There are many things instructors can do to make the process more smooth. For example, communication is key: instructors need to tell their swimmers what they’re going to do next and follow through. For most nervous new swimmers, it is helpful to explain these things in simple steps. If you’re trying to coach a child in how to float and the swimmer is struggling with their fear of the water, instructors can say “I’m going to take my hand off your back, but I am still going to hold your head,” and then do exactly that.
This can be a slow going process as gradual progress is more important than moving a fearful swimmer too quickly. However, through repetition, patience, communication, and follow-through, instructors can easily build trust with their swimmers which will ultimately make swim lessons much more successful.

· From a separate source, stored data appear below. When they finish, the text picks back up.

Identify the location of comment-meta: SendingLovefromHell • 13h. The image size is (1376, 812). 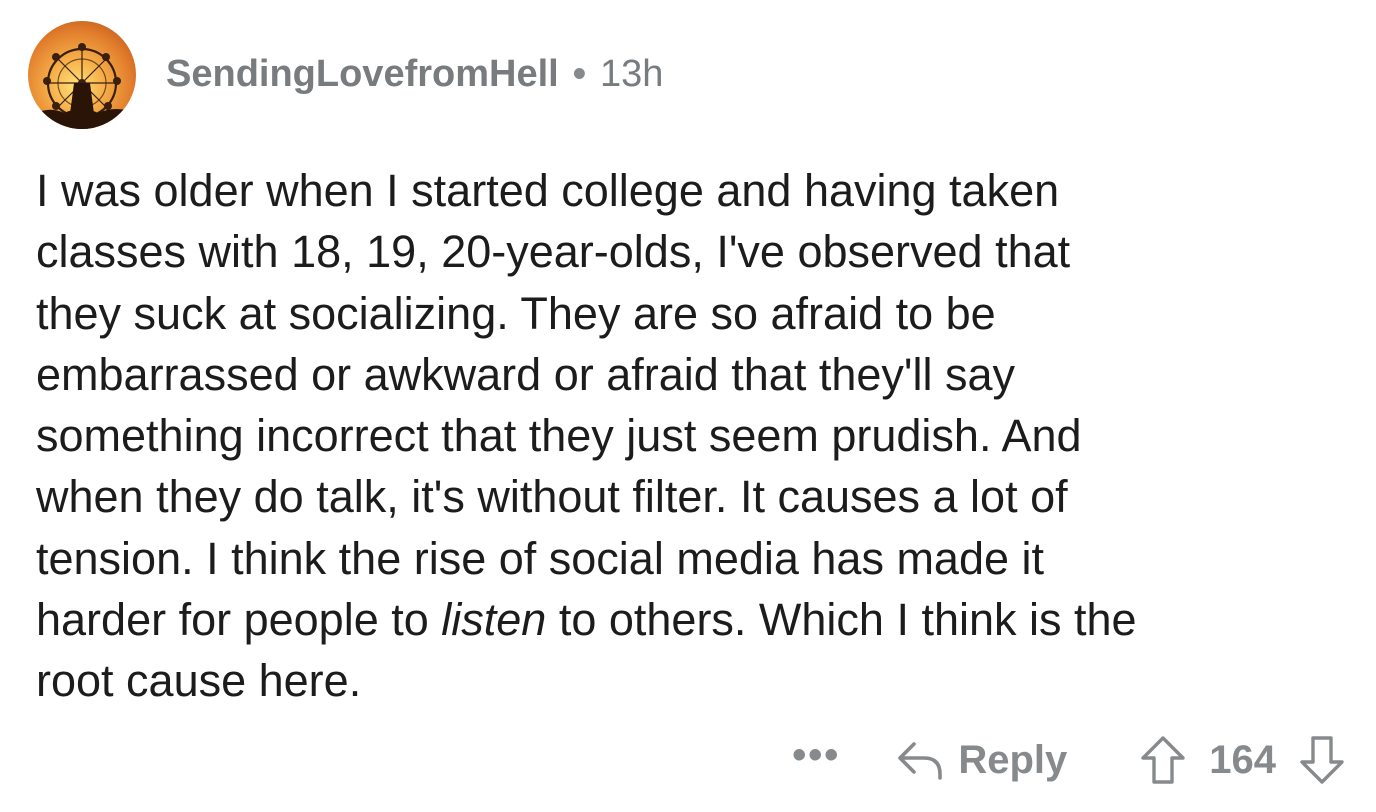
(414, 74).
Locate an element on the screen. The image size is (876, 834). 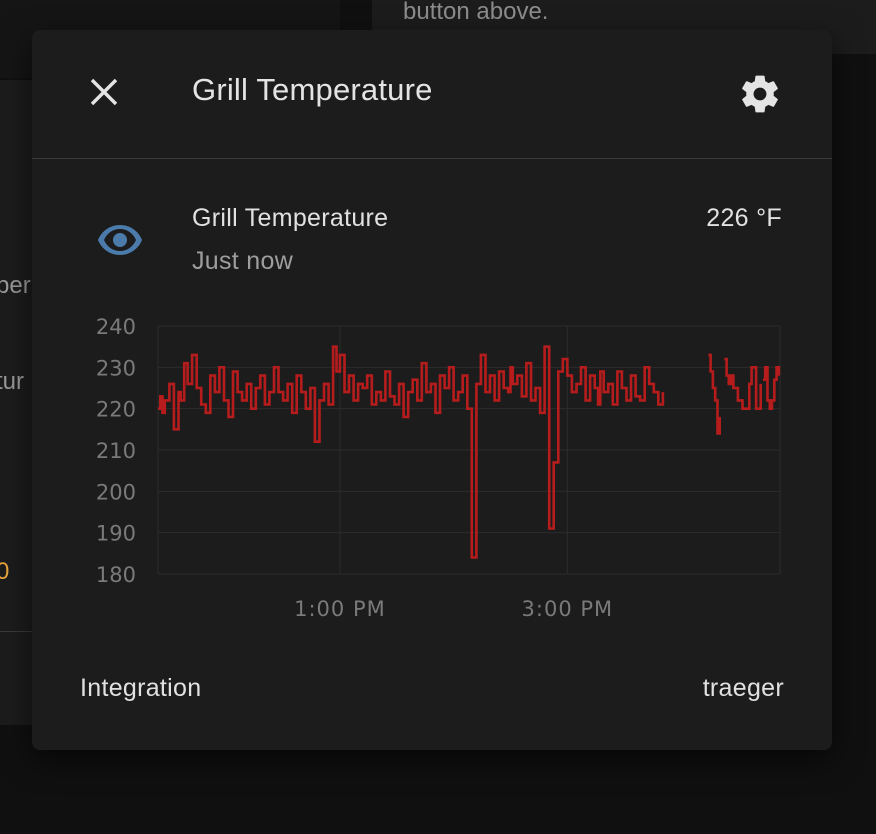
close-button is located at coordinates (104, 92).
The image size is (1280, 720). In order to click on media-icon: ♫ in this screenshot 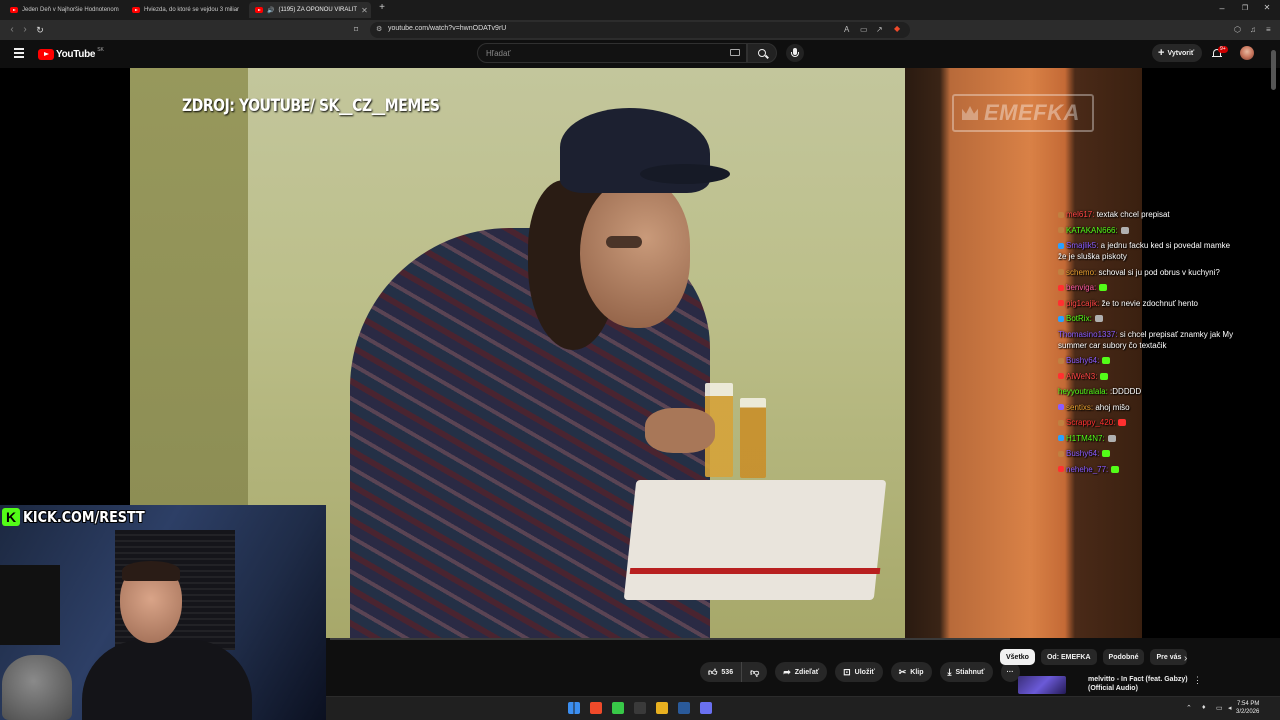, I will do `click(1253, 30)`.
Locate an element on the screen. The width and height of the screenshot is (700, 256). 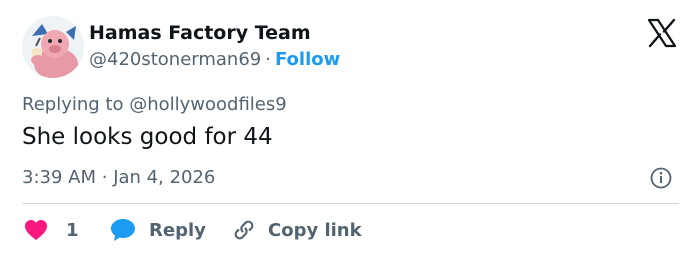
copy-link-button: Copy link is located at coordinates (297, 230).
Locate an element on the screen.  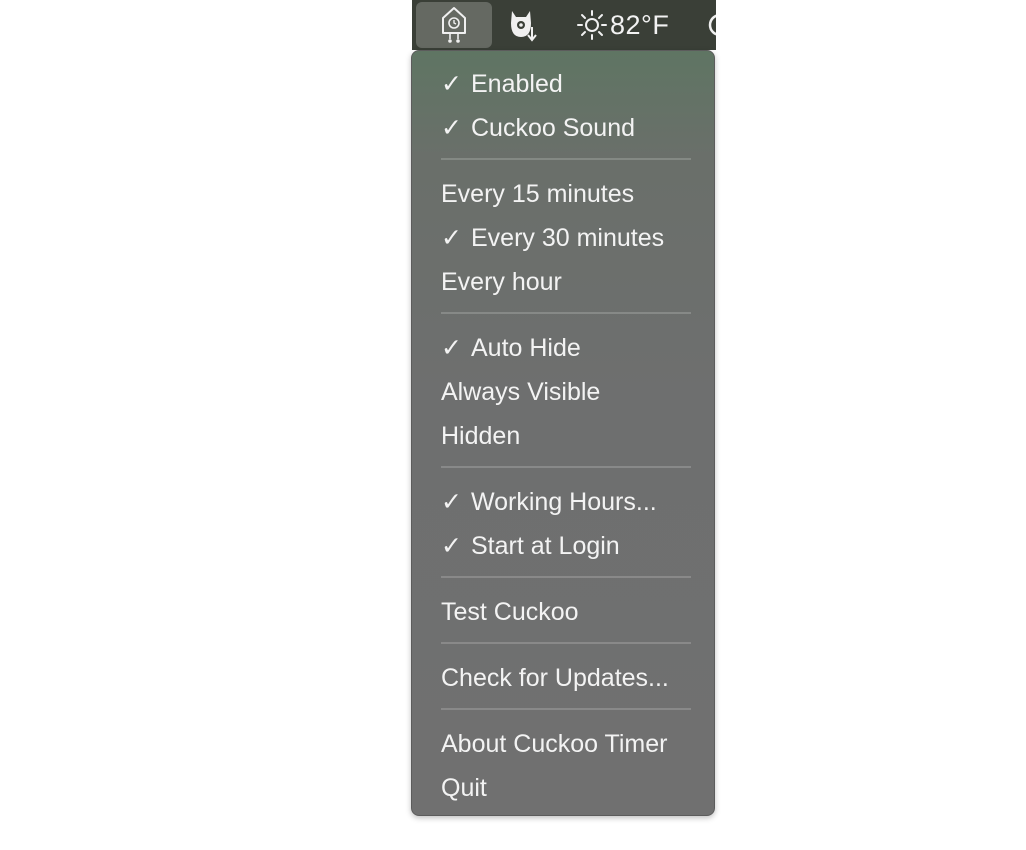
menu-item-every-hour: Every hour is located at coordinates (572, 282).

Trusted Instructors Equals Eager Swim Students
Swimming lessons with nervous children really boils down to one thing: can the instructor earn the trust of their new swimmer? If the child doesn’t feel safe with the instructor or in the swimming environment, any new activities in the water will be impossible because the child will simply be completely unwilling.
When swim instructors take the time to familiarize themselves with their students, earn the trust of their parents, and communicate patiently, they create an environment in which formerly fearful children are new eager swim students who can’t wait to perfect their front crawl. At H2O Aquatics, we recognize the importance of gaining the trust of our swimmers and we work hard to build that relationship with every client who comes through our doors!